### [Record excerpts]
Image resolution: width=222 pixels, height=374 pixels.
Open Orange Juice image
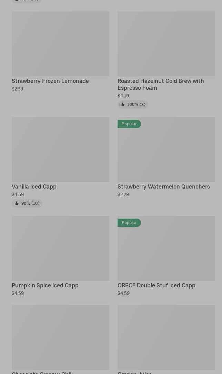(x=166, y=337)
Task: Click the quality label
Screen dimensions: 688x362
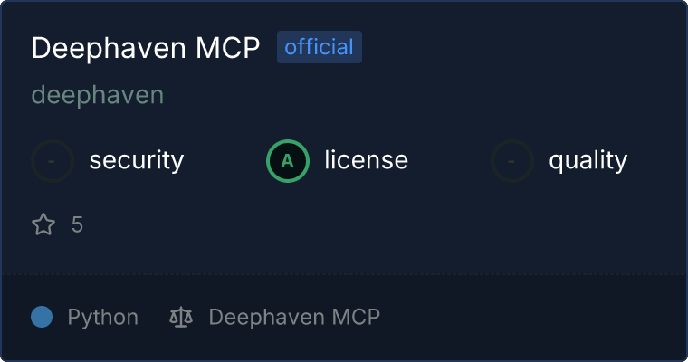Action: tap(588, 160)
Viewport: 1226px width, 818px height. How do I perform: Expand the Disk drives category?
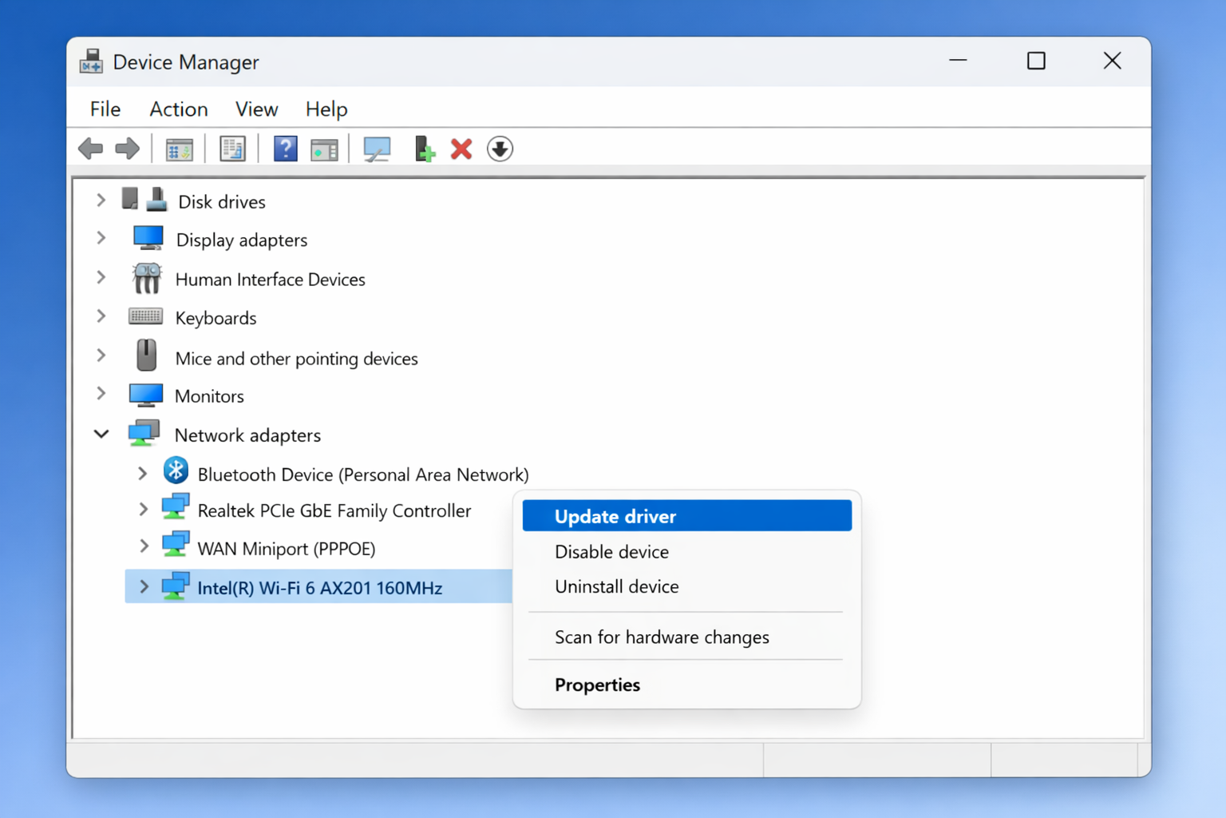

...

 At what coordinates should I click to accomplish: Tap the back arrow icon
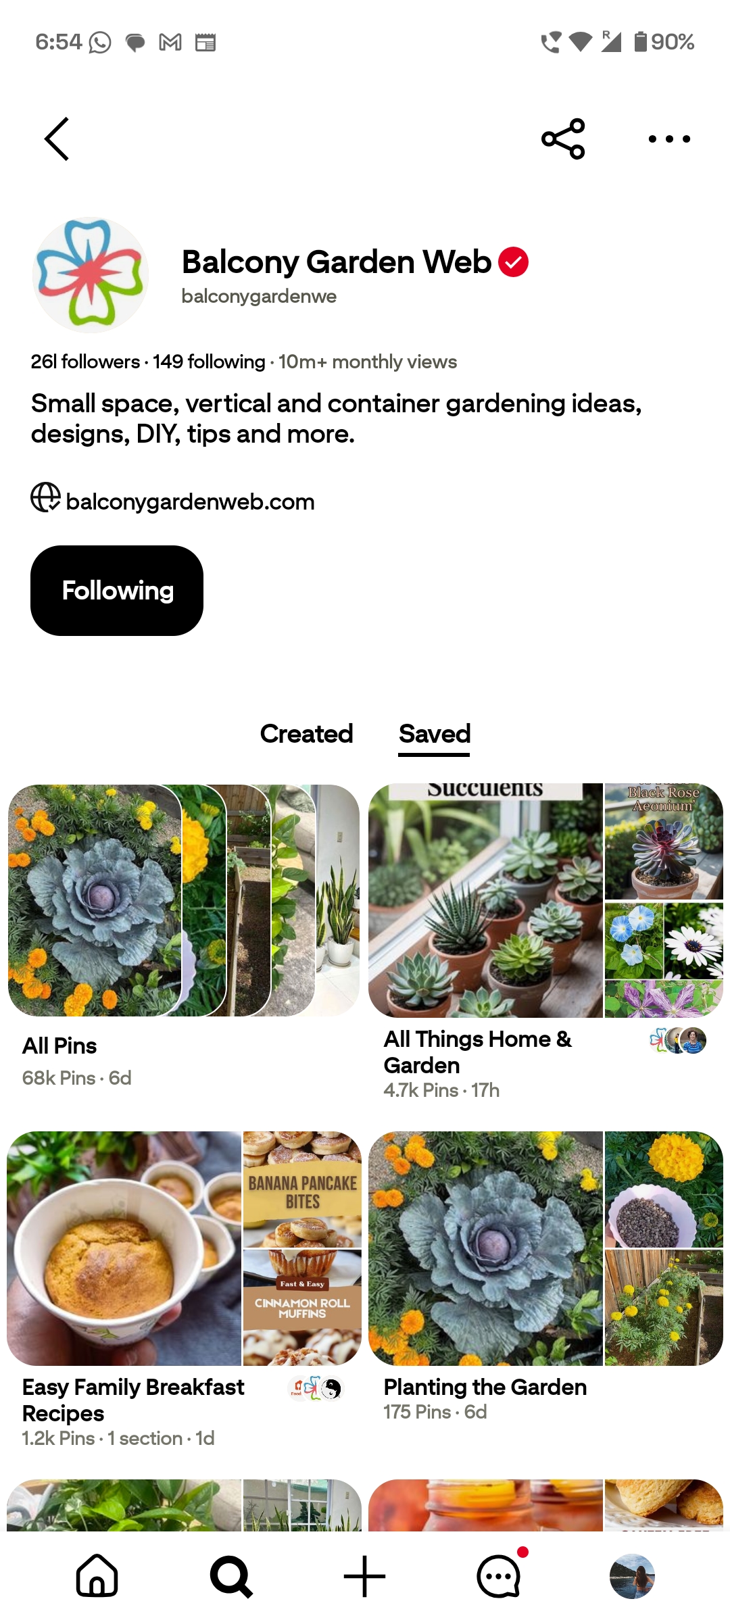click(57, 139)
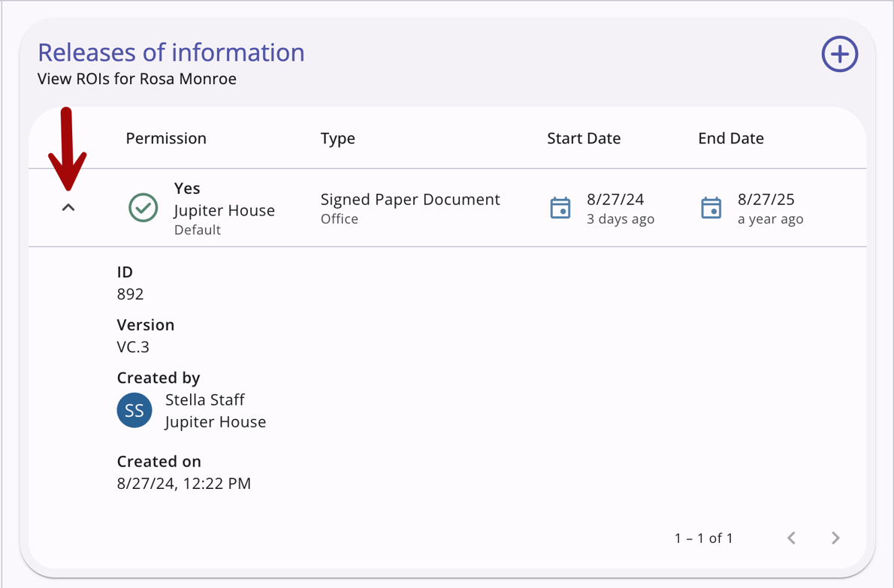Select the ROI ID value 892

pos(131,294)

---

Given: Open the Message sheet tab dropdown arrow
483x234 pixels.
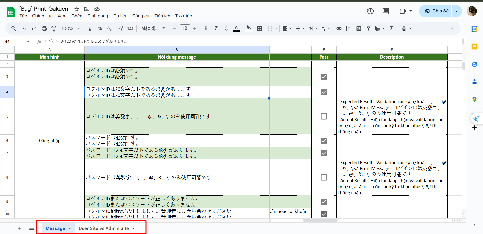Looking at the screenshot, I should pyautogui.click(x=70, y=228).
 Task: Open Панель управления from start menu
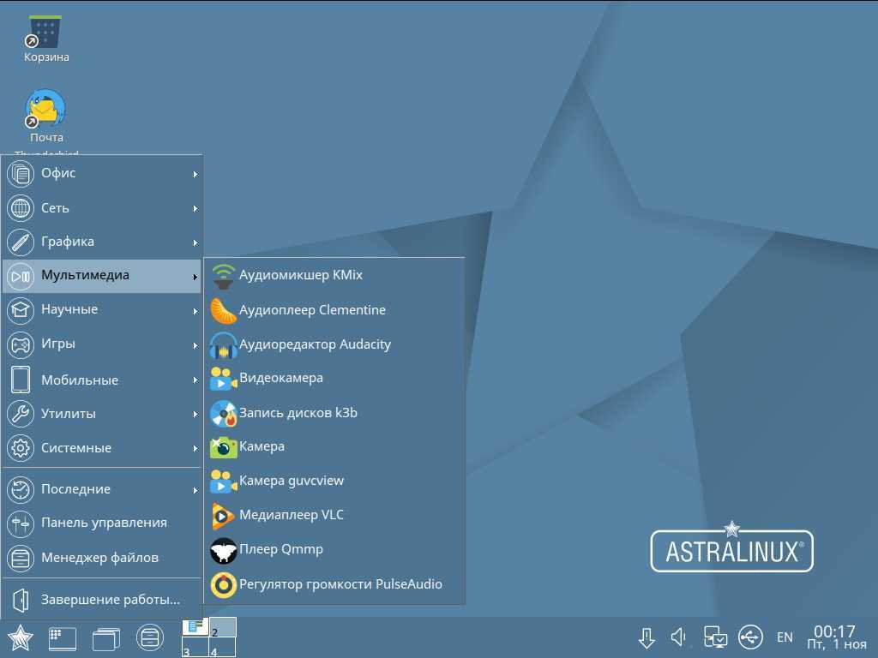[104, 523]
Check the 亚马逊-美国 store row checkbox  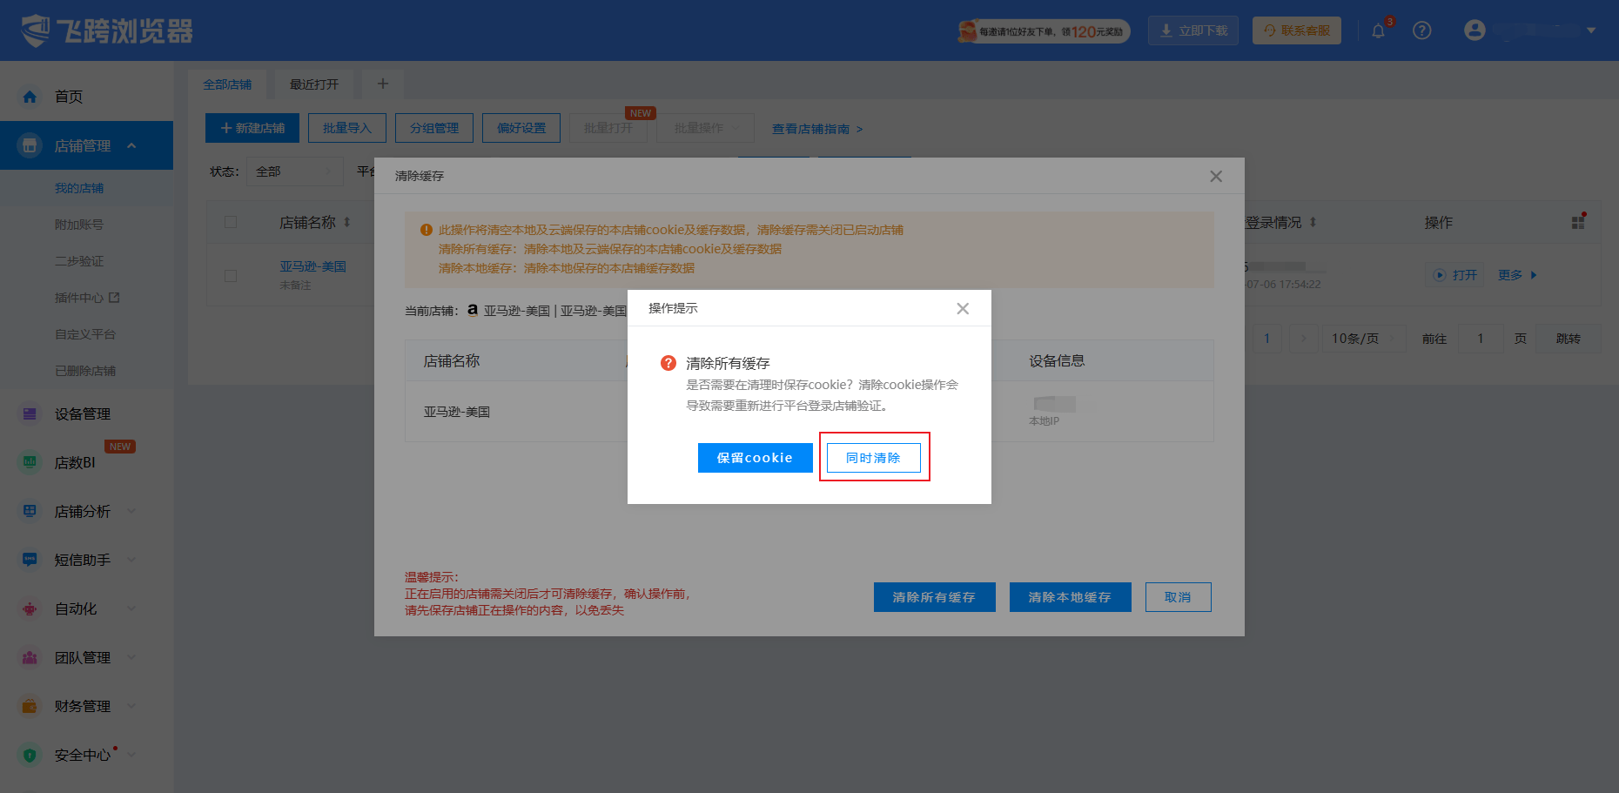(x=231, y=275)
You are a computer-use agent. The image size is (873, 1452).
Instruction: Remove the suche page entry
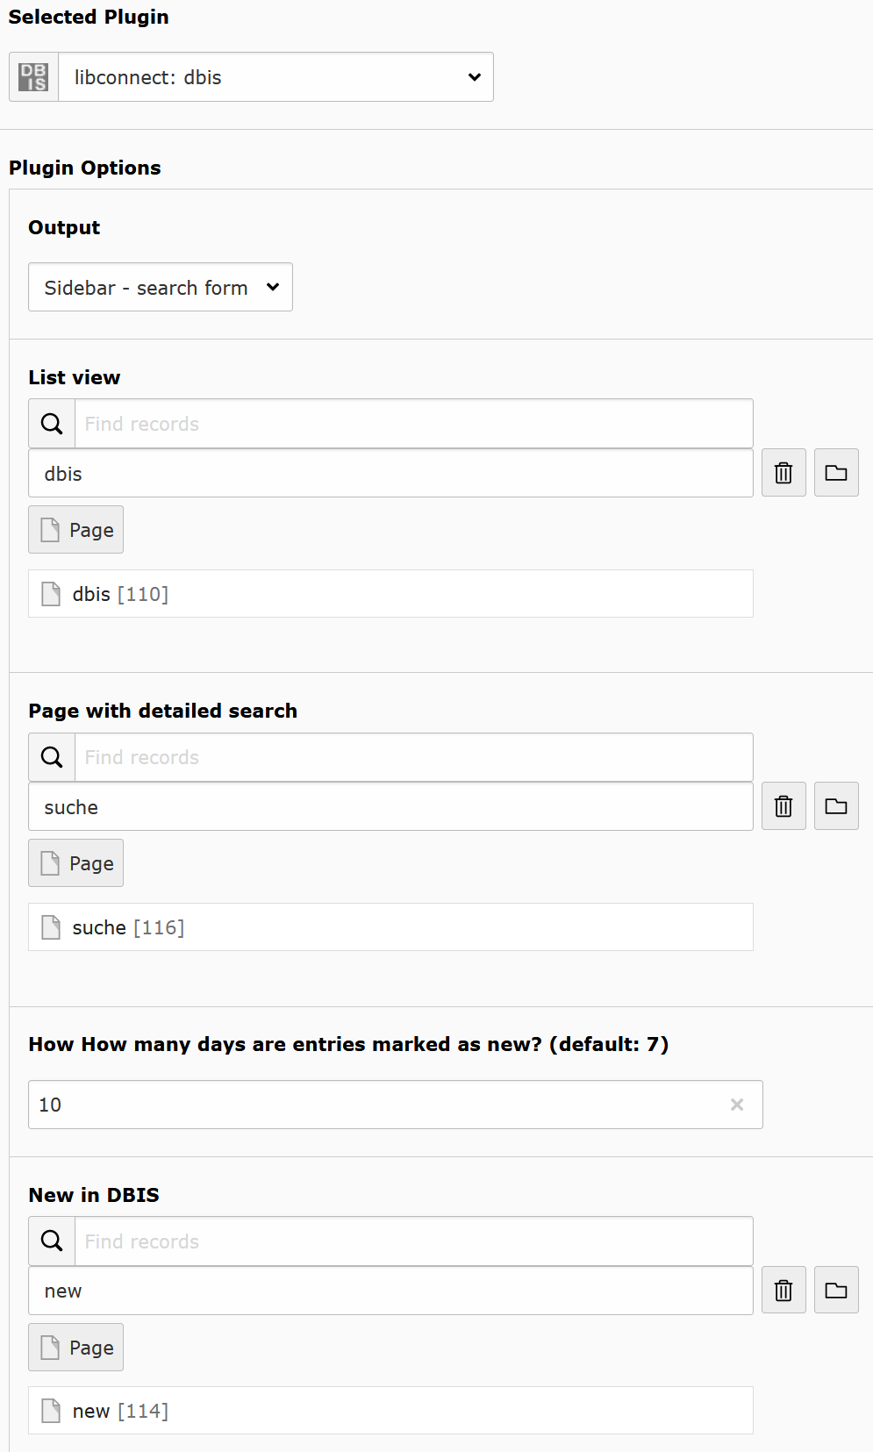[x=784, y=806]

### [What needs to be done]
Out of the records above, please copy exactly the lines from the line with "Task: Click the quality label" up to and including the line with "Viewport: 1226px width, 818px", minus the pictures.

### [Response]
Task: Click the quality label
Screen dimensions: 688x362
Action: tap(588, 160)
Viewport: 1226px width, 818px height. How do I perform: Expand the Disk drives category?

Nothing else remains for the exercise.